In this I will go through over-view and in the next series we will see how new Java-8 features like Lambdas result in less boiler plate code (Method Reference,Concurrency), new annotations  improves decorator coding and how many of the popular external libraries (Guava, apache commons, GS Collectioins, Joda time) can be removed (its obsolete as most of these features now available with JDK itself). The improved java script engine as part core JDK helps to utilize the existing java script code can make code as closer its python counter part in most of the cases.

Topics

------------
History
------------
Java:
Created by Canadian 'James Gosling' in 1996 influenced by Oak/C++. This is supported by corporate (Sun/Oracle) and is regarded on #1 language/platform for developing all kinds of application.

Python:
Created by Dutch 'Guido van Rossum' in 1994 influenced by ABC. Its pure community driven project although its creator is called "Benevolent Dictator For Life" and regarded as most developer friendly languages.

Both are object oriented (classes, encapsulation, inheritance, polymorphism) but python is more scripting/functional friendly language.  Python is more object oriented in the sense that it does not have primitives and treats everything including functions as object.
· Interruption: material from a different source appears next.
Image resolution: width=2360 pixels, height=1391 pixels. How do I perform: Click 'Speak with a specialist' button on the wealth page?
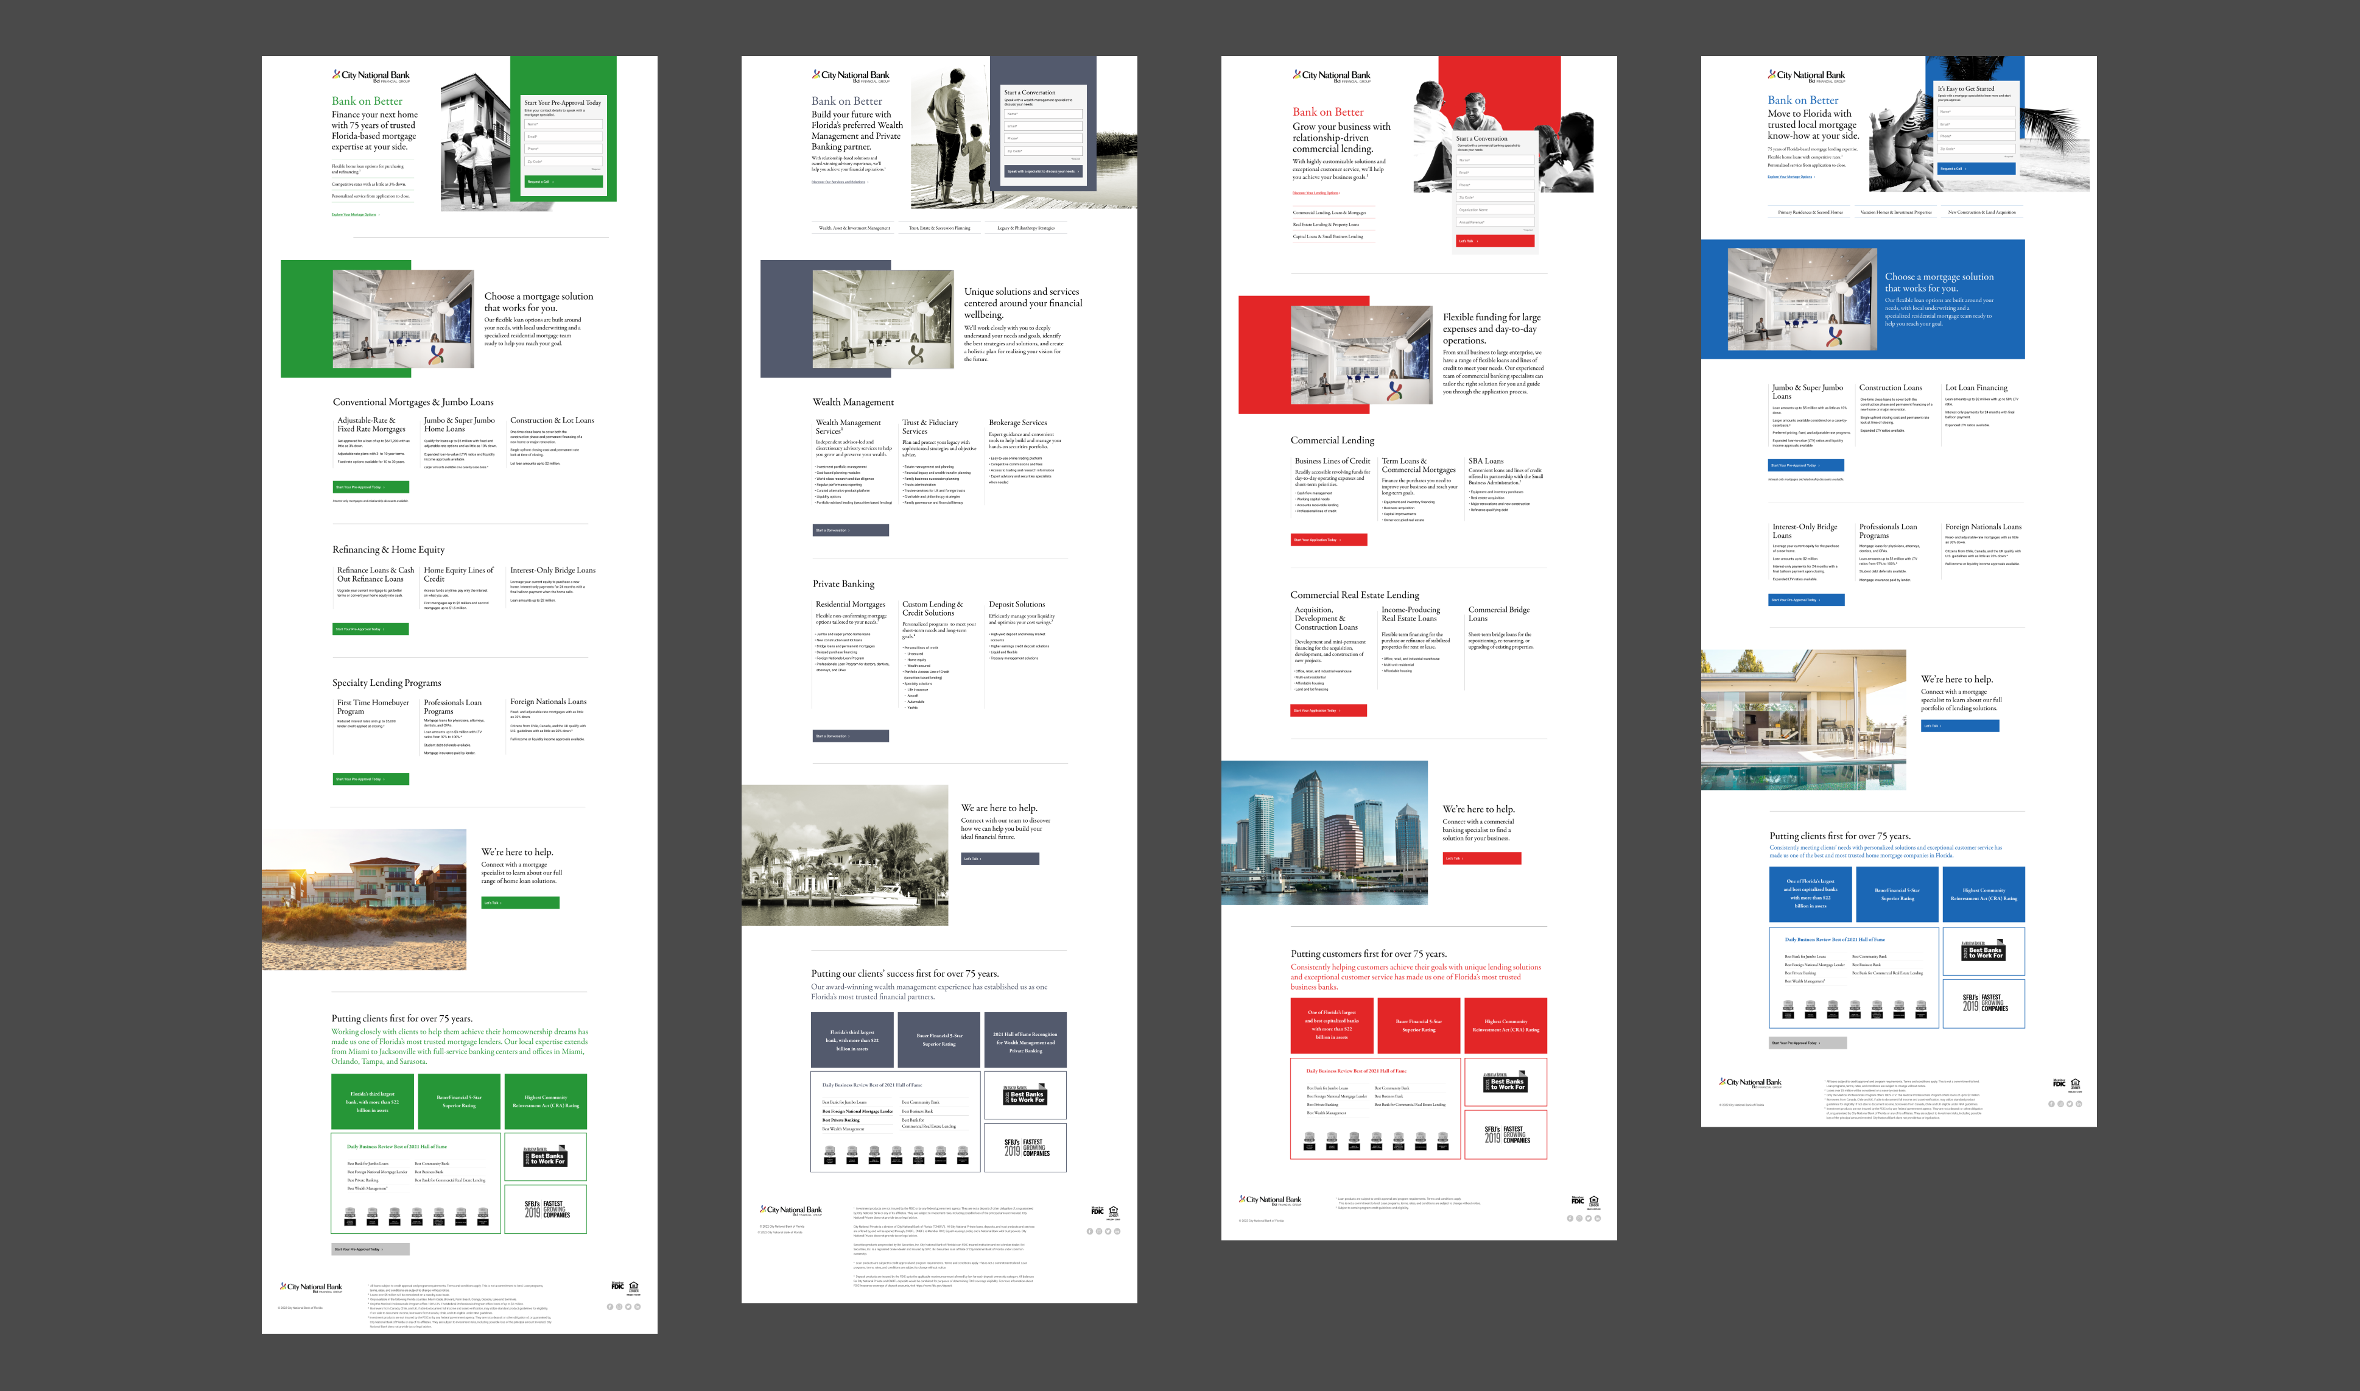(1043, 172)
Java still deals with low level primitives and hence more perform-ant.

---------------------
General Mapping
---------------------


Python
Java
.py
.java
.pyc
.class
python.exe
java.exe + javac.exe
pypi
Maven central repo
PyCharm
IntelliJ IDEA
pip
maven
requirements.txt
pom.xml/gradle
PYTHONPATH
CLASSPATH
CPython
HotSpot/JIT
Jython/IronPython/PyPy
JRockit/oracle jdk/Dalvik



Java is a statement oriented language. You write a statement, and when it executes, it has an effect. REPLs by contrast are expression-oriented: You write an expression, and the REPL shows the result,like a calculator. Hence REPL was not super useful with java. (I remember hearing this from  scala's creator Martin Odersky )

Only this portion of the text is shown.